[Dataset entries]
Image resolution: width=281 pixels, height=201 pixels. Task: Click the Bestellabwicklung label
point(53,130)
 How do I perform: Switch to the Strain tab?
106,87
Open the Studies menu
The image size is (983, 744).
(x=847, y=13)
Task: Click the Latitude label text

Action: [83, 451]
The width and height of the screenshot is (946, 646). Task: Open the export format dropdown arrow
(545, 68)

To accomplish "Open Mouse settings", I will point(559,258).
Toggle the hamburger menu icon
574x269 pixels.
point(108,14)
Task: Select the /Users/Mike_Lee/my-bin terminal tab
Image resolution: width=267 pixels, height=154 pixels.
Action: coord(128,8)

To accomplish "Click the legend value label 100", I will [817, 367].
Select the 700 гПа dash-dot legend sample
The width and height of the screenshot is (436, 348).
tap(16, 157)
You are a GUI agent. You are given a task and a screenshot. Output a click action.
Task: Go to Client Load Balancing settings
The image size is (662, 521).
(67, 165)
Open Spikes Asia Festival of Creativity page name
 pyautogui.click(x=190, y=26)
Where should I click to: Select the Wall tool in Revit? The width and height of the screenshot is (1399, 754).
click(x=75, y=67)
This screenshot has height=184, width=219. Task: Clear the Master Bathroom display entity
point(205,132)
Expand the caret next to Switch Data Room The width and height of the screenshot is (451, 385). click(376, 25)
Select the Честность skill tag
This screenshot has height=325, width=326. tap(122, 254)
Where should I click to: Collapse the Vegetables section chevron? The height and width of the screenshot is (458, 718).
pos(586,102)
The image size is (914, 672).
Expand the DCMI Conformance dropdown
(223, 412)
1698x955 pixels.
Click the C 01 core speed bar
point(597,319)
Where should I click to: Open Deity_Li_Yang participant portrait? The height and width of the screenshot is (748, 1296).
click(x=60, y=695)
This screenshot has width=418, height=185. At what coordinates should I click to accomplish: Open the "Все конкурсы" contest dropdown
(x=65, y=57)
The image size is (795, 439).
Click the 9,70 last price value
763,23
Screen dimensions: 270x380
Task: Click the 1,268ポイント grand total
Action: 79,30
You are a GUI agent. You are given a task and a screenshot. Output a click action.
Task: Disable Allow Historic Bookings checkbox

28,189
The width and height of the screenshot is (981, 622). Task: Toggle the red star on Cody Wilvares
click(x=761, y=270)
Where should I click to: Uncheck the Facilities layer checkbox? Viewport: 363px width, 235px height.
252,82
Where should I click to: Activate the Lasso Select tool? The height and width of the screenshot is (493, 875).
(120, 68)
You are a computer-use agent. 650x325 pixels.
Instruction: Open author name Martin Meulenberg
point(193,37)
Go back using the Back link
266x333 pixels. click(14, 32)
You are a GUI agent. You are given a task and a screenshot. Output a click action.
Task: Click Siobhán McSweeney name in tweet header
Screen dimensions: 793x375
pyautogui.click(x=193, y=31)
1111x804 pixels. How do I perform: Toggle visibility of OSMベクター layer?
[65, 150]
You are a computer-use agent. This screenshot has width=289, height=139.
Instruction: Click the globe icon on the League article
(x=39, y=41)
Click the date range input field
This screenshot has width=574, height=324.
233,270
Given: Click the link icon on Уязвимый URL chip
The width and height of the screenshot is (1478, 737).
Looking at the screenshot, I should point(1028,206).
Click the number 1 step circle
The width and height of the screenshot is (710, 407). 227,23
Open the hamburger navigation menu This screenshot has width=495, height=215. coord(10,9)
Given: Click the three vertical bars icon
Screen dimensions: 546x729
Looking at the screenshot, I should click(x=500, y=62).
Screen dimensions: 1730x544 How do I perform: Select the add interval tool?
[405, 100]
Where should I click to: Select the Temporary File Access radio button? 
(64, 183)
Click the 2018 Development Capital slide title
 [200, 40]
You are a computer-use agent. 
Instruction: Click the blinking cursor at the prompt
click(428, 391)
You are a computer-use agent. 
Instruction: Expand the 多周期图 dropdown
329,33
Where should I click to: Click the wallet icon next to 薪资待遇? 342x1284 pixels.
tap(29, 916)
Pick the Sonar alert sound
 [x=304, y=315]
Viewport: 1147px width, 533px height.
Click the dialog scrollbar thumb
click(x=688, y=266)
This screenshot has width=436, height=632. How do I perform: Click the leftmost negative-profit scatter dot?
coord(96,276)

- WHAT THIS TASK INVOLVES: Word for word, return the lines from the one holding "This screenshot has width=436, height=632." through the end of the entries above.

- RESPONSE AREA:
This screenshot has width=436, height=632. How do I perform: Click the leftmost negative-profit scatter dot?
coord(96,276)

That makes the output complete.